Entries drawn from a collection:

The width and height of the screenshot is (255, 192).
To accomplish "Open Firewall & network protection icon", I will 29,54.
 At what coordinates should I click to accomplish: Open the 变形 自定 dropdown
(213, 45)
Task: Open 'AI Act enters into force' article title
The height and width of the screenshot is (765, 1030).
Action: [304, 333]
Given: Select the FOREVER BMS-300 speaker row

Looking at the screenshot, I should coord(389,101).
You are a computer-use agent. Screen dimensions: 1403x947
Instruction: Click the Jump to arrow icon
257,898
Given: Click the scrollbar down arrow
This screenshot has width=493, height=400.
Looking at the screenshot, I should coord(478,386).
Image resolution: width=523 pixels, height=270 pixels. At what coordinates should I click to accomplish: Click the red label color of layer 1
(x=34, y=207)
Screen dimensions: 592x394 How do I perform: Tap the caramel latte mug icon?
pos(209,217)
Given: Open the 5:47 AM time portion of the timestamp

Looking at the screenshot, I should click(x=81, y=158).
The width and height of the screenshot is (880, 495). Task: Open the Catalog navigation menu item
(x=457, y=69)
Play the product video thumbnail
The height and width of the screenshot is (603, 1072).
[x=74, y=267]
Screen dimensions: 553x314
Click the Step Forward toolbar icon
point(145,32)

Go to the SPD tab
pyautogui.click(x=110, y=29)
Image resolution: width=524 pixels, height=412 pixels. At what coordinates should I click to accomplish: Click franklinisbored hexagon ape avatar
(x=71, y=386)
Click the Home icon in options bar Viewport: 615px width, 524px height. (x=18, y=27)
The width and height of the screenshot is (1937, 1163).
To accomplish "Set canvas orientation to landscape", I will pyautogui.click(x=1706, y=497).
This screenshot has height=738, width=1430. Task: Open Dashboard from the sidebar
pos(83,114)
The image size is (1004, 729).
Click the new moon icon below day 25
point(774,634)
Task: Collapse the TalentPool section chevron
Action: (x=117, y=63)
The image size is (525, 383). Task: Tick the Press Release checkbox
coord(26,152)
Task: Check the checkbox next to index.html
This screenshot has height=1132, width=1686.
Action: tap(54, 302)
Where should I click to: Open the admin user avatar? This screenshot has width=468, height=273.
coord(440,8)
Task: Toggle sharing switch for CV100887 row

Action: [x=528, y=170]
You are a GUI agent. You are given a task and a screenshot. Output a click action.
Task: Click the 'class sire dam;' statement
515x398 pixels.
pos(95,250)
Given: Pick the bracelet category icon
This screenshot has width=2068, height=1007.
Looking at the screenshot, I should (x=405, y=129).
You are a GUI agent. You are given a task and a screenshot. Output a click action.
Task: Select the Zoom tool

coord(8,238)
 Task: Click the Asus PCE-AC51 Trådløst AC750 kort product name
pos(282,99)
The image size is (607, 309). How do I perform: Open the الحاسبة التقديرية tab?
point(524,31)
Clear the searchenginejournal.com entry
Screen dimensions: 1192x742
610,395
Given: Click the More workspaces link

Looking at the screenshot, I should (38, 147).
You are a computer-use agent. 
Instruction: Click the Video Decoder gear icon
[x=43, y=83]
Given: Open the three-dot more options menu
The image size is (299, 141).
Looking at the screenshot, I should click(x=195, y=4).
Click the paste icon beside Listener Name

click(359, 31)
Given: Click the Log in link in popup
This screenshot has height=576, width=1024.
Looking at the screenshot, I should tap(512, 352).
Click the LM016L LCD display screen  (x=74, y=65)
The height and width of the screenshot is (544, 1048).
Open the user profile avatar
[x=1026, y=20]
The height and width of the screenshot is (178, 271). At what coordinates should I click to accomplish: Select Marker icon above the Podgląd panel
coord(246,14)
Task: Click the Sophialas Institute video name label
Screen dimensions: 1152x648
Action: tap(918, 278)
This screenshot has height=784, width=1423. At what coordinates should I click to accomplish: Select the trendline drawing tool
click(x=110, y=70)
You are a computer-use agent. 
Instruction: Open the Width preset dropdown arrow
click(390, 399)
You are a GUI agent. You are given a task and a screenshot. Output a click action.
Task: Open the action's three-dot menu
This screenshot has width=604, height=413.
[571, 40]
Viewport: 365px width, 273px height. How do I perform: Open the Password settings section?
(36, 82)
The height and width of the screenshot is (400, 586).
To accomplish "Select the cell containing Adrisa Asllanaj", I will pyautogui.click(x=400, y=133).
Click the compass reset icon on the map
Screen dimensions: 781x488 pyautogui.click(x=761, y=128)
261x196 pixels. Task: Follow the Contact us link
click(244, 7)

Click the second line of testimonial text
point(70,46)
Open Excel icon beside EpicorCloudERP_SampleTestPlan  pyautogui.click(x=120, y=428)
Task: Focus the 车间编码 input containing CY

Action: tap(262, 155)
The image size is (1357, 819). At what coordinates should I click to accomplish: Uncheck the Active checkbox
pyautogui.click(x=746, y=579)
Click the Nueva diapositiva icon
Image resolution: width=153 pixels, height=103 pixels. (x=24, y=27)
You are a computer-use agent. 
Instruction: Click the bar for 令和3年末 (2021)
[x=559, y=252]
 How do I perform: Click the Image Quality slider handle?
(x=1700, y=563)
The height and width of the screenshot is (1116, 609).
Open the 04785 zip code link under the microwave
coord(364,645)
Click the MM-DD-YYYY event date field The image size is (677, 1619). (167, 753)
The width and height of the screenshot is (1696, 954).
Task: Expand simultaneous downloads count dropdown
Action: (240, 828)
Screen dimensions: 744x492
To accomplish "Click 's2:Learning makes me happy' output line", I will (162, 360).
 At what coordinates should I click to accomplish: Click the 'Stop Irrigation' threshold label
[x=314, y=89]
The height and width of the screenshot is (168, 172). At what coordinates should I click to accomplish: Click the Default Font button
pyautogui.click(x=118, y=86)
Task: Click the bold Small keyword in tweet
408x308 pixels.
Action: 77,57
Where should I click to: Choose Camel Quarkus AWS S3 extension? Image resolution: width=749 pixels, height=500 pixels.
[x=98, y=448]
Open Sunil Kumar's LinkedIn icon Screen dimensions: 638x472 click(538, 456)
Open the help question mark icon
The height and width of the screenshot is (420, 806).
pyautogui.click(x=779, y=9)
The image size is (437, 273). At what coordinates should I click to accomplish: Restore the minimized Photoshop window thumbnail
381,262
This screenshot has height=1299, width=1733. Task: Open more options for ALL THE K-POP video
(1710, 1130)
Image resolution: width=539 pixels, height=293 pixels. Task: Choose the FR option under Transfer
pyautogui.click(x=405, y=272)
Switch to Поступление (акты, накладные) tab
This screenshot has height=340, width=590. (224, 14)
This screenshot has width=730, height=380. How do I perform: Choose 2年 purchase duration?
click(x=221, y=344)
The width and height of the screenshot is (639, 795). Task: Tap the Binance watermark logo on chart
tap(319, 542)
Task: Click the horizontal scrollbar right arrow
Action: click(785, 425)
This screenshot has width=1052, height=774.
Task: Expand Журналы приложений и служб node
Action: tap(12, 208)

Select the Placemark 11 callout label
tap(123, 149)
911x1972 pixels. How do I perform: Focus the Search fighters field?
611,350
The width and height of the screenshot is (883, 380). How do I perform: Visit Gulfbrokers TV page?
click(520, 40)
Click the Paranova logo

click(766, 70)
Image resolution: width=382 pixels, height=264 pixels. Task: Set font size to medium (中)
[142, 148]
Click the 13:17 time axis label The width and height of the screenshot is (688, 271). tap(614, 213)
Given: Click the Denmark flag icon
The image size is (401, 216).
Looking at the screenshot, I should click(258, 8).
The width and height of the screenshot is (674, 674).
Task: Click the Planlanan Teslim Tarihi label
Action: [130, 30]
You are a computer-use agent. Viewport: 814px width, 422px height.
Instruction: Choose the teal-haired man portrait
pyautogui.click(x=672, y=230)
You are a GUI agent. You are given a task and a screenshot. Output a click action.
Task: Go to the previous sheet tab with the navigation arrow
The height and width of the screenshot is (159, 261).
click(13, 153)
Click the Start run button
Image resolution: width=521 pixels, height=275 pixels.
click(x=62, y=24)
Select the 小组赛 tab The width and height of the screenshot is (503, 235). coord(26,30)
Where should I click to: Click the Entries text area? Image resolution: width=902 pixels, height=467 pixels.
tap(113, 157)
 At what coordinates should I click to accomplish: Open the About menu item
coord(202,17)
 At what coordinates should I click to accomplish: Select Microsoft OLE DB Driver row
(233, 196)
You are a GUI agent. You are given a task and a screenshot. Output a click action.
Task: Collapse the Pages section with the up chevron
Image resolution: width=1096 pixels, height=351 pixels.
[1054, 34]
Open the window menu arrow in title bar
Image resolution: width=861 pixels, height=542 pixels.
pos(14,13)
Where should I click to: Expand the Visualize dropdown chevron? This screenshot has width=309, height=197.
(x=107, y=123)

§ **Written problem**
Pick out each row above that contains the word "three" and copy those rows in full. Treat uppercase and lowercase as different.

§ **Task answer**
Given: Open the three-dot more options menu
Task: Open the action's three-dot menu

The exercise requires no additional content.